Sri Lanka election – what next?

On 26 December 2014, Sri Lanka commemorated the 10th anniversary of the Asian tsunami.

It was quite a muted affair given its symbolic place in history, largely overshadowed by an unwanted presidential election campaign. No one, though, would have predicted the political tsunami that saw close to 82% of people take part in the election on 8 January; saw a new president voted in; the army refuse to instigate a coup and the incumbent president Mahinda Rajapaksa having to concede defeat when only 3 million of an estimated 15 million votes had been counted.

Called two years ahead of time, the presidential election was always going to be a gamble taken by the incumbent to shore up popularity among the traditional Sinhalese Buddhist vote, and establish a platform to carve out his family dynasty in politics – largely reminiscent of what happens in south Asian politics.

However, six weeks after the campaign, that gamble backfired in what can actually be termed a shock defeat. Sri Lanka has a new president – Maithripala Sirisena, a former health minister, who gathered 51% of the vote after an unprecedented turnout at the polls. The mood of course is quite jubilant and for once there is hope, evidenced by the turnout to see the inauguration of the new president.

So what went wrong with the re-election of the incumbent president for a third time? The analysis of this election has to be done based on how the incumbent lost, rather than necessarily focussing on what the challenger did to win.

First, people have been talking about a need for change. The fact that corruption and nepotism had got so rampant, that press and general media freedom had got so bad, that the conduct of the politicians had become untenable and that there was the danger of the regime going down the route of authoritarianism, prompted people to talk about change.

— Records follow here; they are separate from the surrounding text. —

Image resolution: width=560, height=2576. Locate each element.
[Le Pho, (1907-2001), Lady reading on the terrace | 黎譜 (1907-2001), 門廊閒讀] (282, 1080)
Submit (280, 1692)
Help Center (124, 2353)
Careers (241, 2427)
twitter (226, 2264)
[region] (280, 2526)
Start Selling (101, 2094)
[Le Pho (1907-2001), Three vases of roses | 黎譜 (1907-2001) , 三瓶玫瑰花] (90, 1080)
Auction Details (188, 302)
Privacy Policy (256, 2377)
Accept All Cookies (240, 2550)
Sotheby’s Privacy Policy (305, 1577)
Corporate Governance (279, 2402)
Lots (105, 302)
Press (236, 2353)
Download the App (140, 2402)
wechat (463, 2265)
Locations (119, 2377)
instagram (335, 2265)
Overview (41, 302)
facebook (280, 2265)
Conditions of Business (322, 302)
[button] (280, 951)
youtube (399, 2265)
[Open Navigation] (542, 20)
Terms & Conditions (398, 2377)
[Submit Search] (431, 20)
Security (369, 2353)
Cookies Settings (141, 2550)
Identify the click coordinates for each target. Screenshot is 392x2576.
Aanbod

Coupled with this was the feeling of isolation among the minority ethnic Tamils and Muslims and a growing intolerance of Sri Lanka’s multi-faith landscape by radical Buddhist monks (operating with impunity from the state), it was clear that the incumbent would have a lot to answer for. Because of this, there have been claims by many that he only lost the minority votes and hence the election.

However, the incumbent also lost votes from his traditional support base (going down from over 6 million to 5.7 million), allowing the new president to win the election with over 70% of the votes from the majority community. Numbers aside, the hope and aspirations are for change.

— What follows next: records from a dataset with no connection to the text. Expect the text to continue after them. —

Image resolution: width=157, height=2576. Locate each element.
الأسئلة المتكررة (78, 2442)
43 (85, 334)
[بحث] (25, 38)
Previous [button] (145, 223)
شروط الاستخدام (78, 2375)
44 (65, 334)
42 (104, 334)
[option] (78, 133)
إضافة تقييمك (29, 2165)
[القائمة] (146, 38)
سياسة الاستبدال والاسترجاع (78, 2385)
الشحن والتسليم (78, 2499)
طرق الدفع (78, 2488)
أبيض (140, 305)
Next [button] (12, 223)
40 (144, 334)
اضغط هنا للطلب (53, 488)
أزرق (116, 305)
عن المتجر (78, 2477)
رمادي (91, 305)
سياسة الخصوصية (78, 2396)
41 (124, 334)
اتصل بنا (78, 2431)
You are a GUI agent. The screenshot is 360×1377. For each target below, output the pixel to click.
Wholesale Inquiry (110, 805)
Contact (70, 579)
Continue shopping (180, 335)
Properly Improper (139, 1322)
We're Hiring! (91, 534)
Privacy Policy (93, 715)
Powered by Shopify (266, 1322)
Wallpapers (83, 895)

So what does this ‘good news’ story mean for Sri Lanka? The new president will have an uphill struggle on his hands. So much anticipation and expectation has been created that this could be difficult to handle if not managed properly. There will be the task of ensuring a political solution to the grievances of the minorities in a way that ensures that the country moves forward after 20 years of conflict. There will be a need to contain the Sinhalese Buddhist elements who seem intent on hammering the Sinhala nationalist identity home at the loss of the minorities’ stake in the country.

More importantly, however, there will be the task of arresting the moral and intellectual corruption that seems to not only pervade the political scene, but has also trickled down into society as a whole. Yet neither of the main candidates has presented a clear proposal for the reconciliation and integration of the society.

This is perhaps the gap that International Alert is best equipped to fill.

Over the last few years, our work in Sri Lanka with young political leaders, faith leaders and Sri Lankan youth based in the UK, has been about creating spaces for people to talk about a ‘positive peace’.

What this means in practice is about setting the conditions right for people to get to talk to each other, understand each other and eventually work with each other to solve their problems. Now more than ever, a window of opportunity has arisen for a paradigm shift in attitude for people to make a principled ‘change’. This principled change will have to insist on a radical overhaul of the whole system of party patronage, ethnic nationalistic representation and political ‘one-upmanship’.

This is the aspiration of the citizens of Sri Lanka (regardless of whether they are the majority ethnic and religious community or the minority; whether they are the urban elite or rural working class), that spoke loudly on 8 January.

Alert’s experience in supporting such dialogue and conversation could be vital in further strengthening local initiatives in realising these aspirations for a more inclusive and just political system and society.